◆ Verilen metin ◆

━━━━━━━━━━━━━━━━━━━━━━━━━━━━━━

Hüseyin Turhan
Birkaç ay önceydi… Hasan Küpeli ağabeyim bir sohbetimizde: 'Eskişehir'de Doç. Dr. Selami Doğan Bey var. Kalp cerrahı. Tanıyor musun? Hastalarını ameliyat ettikten sonra çok kısa sürede taburcu ederek evine gönderiyor. Bir ya da iki gün sonra da normal iş hayatlarına devam ediyorlar. Oysaki normalde kalp ameliyatlarında insanlar günlerce işinden ve yaşantısından uzak kalıyorlar. Tanışmanı isterim. İstersen randevu alayım görüşün…' dedi.Aradan biraz zaman geçtikten sonra hocayla görüştüğünü ve bizimle tanışmak istediğini haber verdi. Bir süre sonra görev yaptığı Ümit Hastanesinin yolunu tuttuk.
Giderken de ileride meslektaşı olacak Koç Üniversitesi Tıp Fakültesinde okuyan oğlum Emre'yi de yanıma alarak Ümit Hastanesine vardık. Kış mevsiminin dondurucu soğuğuna inat, Selami hocanın başarılarla dolu yaşam öyküsünü dinledikçe içimiz ısındı.
Başarılı bir cerrahı tanıdıkça 'Beni Türk hekimlerine emanet edin' diyen Gazi Mustafa Kemal Atatürk'ün veciz sözü düştü zihnime.
İçimizde ne kıymetli vatan evlatları varmış da çoğumuzun haberi yokmuş diye de düşünmedim değil.

━━━━━━━━━━━━━━━━━━━━━━━━━━━━━━

◆ Kayıtlı bilgiler ◆

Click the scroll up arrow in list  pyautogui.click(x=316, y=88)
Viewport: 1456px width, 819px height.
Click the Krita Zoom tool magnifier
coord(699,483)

━━━━━━━━━━━━━━━━━━━━━━━━━━━━━━

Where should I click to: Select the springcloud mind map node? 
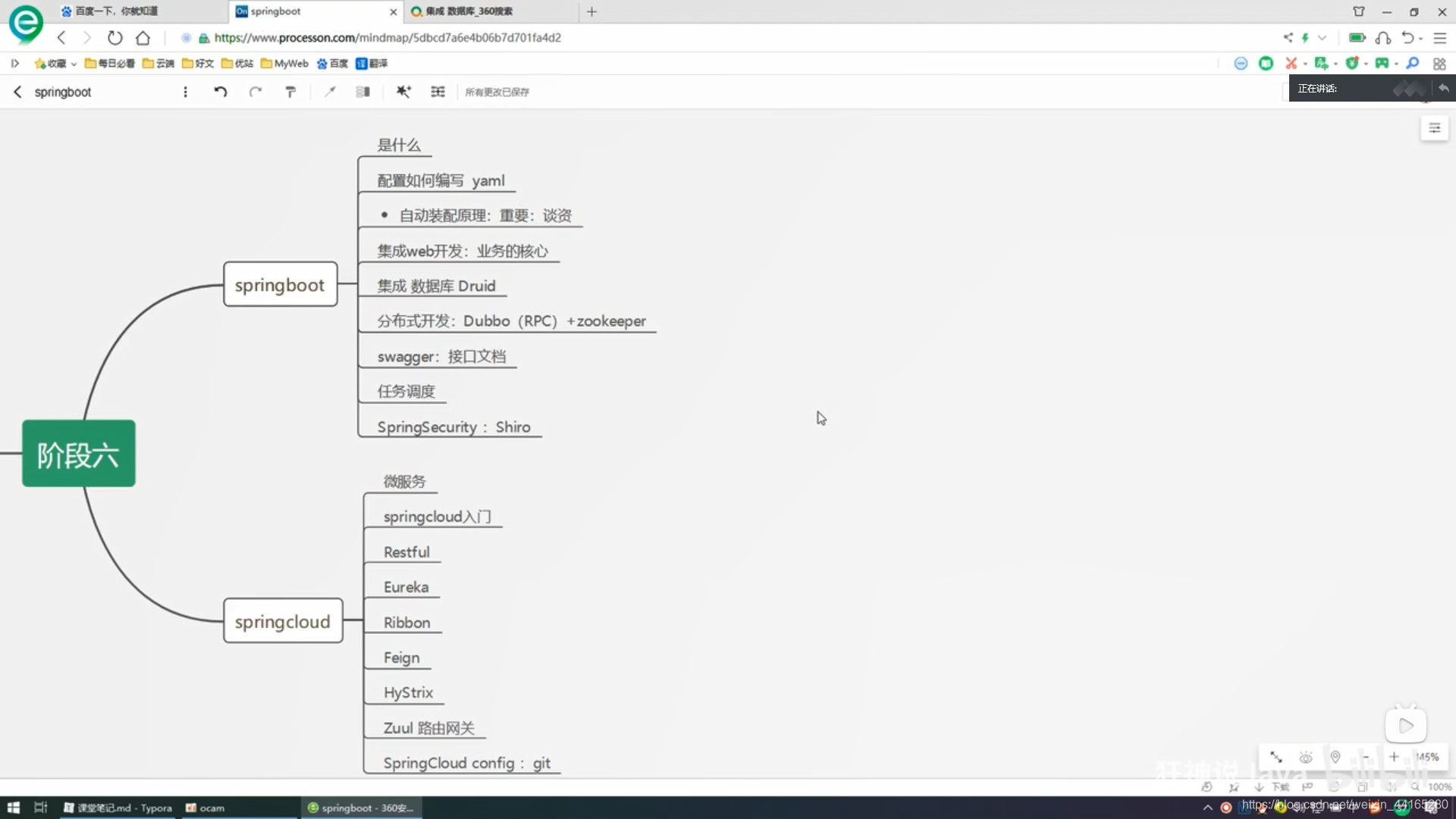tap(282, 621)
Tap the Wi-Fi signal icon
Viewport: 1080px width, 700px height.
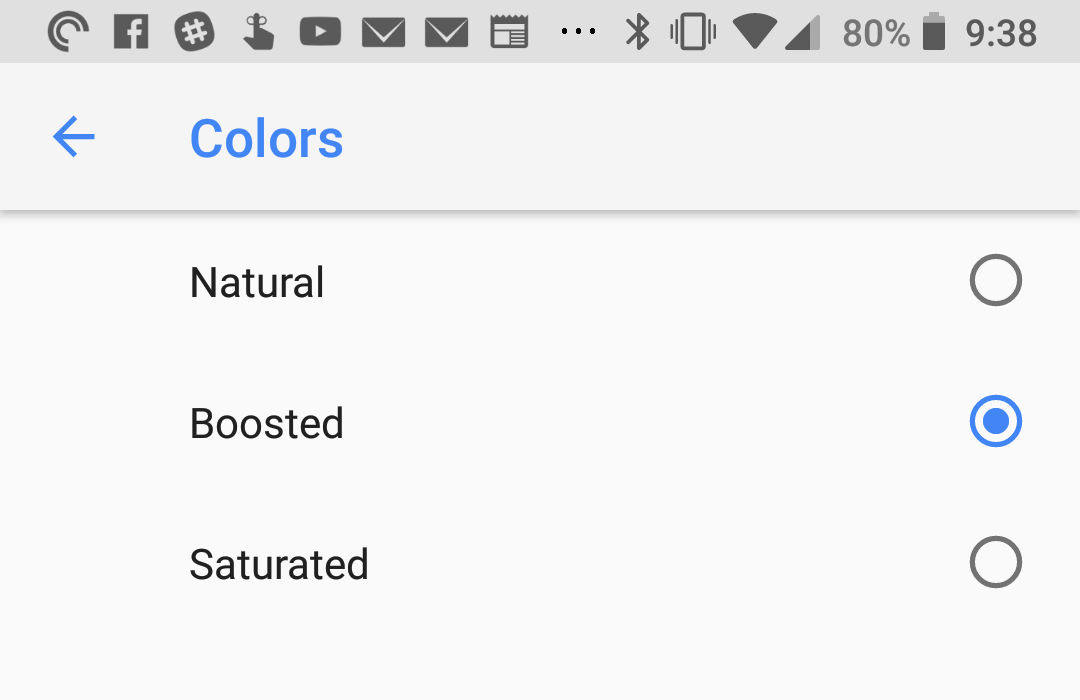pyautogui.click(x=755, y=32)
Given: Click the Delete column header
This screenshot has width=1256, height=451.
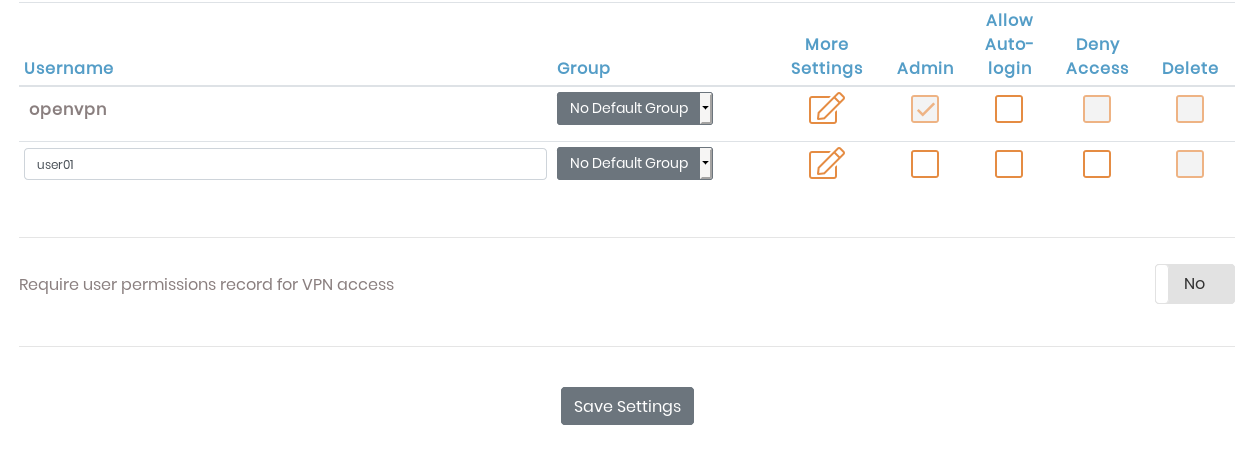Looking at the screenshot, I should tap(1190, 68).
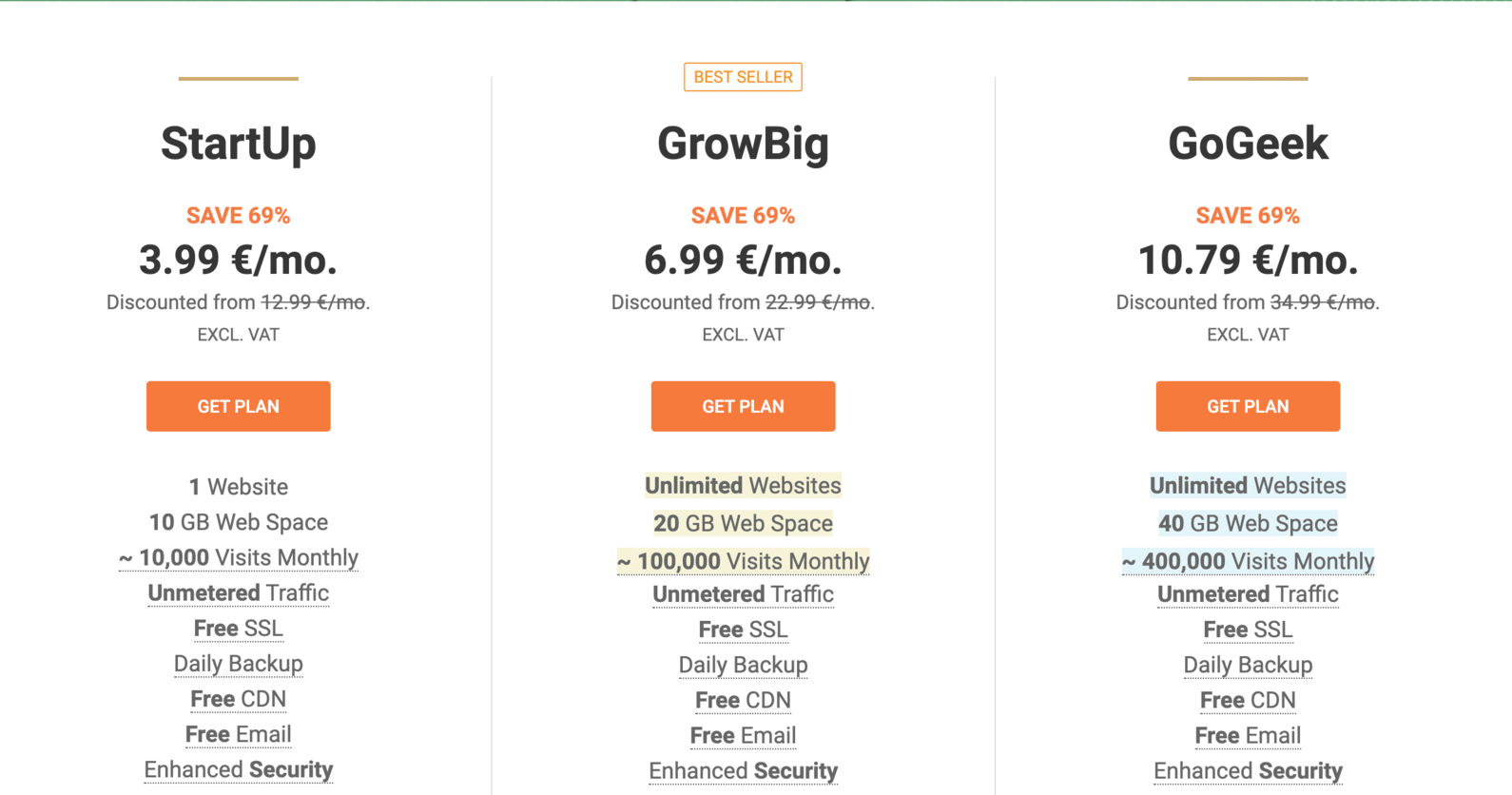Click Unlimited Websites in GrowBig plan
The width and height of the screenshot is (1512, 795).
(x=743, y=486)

━━━━━━━━━━━━━━━━━━━━━━━━━━━━━━

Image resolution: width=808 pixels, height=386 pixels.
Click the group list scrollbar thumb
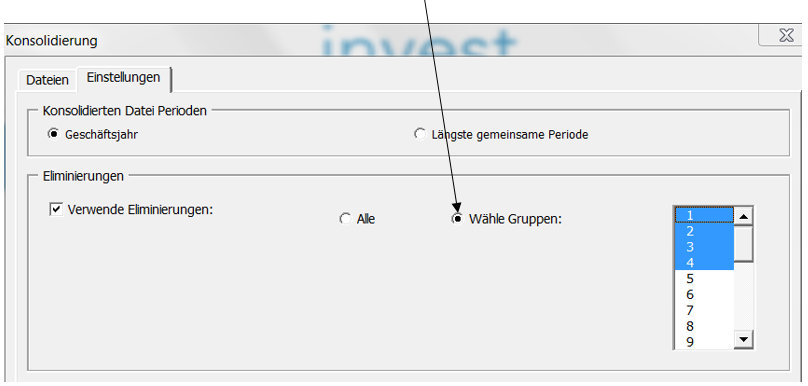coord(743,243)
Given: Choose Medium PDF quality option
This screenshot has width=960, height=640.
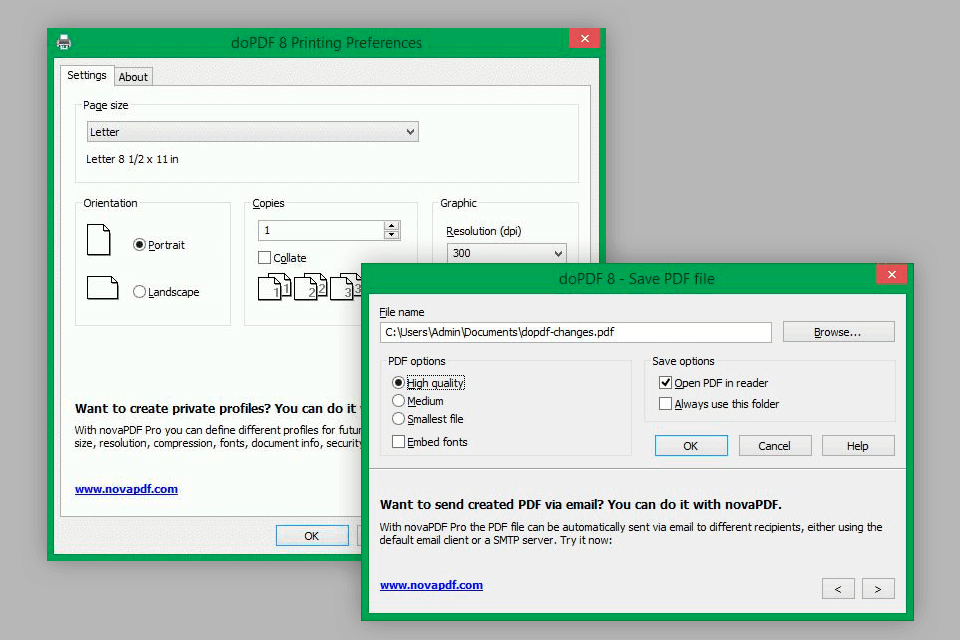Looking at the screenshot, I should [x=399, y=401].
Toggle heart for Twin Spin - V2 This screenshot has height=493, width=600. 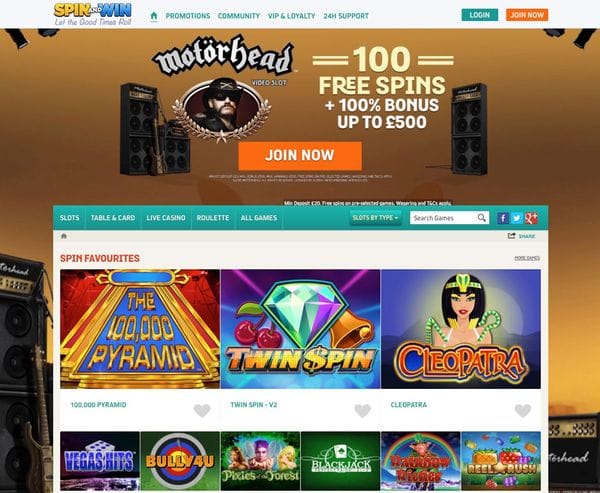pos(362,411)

━━━━━━━━━━━━━━━━━━━━━━━━━━━━━━

◆ Görev ayrıntıları ◆
Selami Doğan ile tanışmayı anlatan yazıda geçen bütün şehir ve kurum adlarını sıralayın. Kayıtlar, metinden ayrı bir malzemedir.

◆ Alıştırmanın sonucu ◆
Eskişehir, Ümit Hastanesi, Koç Üniversitesi Tıp Fakültesi